------ TASK INPUTS

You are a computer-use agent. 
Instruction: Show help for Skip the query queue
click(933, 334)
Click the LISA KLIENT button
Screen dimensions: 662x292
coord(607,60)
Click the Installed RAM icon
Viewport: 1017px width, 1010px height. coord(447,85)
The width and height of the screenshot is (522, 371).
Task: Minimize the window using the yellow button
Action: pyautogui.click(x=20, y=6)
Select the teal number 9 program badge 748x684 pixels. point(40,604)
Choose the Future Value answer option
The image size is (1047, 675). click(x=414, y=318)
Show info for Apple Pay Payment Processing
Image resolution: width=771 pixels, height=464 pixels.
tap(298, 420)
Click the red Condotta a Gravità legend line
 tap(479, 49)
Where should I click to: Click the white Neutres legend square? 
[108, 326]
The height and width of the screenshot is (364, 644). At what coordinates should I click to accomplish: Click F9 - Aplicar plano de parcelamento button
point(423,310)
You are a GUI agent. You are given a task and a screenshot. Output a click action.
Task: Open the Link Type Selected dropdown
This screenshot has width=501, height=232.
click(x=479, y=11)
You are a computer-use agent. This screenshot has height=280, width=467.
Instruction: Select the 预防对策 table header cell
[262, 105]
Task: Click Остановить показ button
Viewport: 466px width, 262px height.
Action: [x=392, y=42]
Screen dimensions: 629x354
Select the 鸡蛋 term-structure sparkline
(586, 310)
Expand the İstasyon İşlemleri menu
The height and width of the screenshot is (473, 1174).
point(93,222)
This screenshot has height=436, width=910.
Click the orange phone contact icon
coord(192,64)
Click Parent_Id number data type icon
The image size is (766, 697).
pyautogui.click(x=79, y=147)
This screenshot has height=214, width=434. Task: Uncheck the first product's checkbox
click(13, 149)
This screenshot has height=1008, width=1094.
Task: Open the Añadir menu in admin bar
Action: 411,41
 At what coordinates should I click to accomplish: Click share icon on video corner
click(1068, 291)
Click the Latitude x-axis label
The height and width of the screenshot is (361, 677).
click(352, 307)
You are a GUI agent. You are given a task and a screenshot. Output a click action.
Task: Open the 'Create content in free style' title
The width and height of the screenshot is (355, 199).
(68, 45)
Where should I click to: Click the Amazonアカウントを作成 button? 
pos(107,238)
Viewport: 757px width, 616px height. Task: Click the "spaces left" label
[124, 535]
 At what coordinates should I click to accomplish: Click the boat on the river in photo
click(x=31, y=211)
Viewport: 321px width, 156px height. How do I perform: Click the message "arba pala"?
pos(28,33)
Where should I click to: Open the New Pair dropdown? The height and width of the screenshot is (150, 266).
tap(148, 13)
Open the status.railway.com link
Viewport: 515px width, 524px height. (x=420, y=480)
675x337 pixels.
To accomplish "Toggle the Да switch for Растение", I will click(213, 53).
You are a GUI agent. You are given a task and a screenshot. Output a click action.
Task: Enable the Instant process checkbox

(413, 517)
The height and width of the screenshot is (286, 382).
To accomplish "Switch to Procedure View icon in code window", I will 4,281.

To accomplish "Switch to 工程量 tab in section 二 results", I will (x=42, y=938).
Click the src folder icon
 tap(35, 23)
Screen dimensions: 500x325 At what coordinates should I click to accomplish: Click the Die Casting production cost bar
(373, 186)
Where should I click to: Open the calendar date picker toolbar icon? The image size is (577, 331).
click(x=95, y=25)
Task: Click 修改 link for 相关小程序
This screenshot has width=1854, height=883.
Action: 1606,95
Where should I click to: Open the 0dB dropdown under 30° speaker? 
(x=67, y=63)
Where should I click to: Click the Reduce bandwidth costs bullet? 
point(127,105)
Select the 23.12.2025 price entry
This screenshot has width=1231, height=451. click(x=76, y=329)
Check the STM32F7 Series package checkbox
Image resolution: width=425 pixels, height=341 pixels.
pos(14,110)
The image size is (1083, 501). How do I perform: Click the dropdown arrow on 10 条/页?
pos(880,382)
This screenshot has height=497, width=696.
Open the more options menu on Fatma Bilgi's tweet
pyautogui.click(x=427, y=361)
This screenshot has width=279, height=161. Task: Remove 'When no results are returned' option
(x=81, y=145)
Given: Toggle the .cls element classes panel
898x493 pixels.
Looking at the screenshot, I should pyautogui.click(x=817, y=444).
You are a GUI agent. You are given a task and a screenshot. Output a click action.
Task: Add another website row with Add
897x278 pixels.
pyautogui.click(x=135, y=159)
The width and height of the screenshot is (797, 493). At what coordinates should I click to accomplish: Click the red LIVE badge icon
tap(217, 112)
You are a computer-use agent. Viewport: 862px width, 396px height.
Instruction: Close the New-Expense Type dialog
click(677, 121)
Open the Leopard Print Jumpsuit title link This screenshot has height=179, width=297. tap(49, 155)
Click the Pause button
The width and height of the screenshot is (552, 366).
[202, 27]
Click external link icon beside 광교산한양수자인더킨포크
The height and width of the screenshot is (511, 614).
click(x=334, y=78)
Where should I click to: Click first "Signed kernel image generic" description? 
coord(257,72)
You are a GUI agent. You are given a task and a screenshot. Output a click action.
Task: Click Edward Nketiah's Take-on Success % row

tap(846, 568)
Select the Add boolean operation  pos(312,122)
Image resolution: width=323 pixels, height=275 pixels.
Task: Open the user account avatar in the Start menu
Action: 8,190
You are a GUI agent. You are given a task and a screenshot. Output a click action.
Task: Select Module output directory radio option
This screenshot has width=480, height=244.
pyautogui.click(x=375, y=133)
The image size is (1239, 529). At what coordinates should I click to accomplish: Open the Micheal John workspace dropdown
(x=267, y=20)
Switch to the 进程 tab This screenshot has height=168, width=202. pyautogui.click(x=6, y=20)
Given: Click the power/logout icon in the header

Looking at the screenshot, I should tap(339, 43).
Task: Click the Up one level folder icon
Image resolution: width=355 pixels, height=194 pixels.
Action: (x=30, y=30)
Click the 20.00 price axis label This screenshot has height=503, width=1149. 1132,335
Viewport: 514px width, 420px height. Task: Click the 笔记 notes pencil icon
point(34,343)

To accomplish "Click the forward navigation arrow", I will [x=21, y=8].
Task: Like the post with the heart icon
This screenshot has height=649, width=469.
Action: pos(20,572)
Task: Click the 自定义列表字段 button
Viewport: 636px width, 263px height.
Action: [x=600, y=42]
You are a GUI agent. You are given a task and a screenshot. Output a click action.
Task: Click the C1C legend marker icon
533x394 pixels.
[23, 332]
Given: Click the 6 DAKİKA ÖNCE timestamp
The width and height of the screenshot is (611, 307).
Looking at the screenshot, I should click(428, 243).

------------

* **INSTRUCTIONS TO FOLLOW**
Among the entries, how many lines include the word "with"? Give only the number.

* **WRITTEN SOLUTION**
2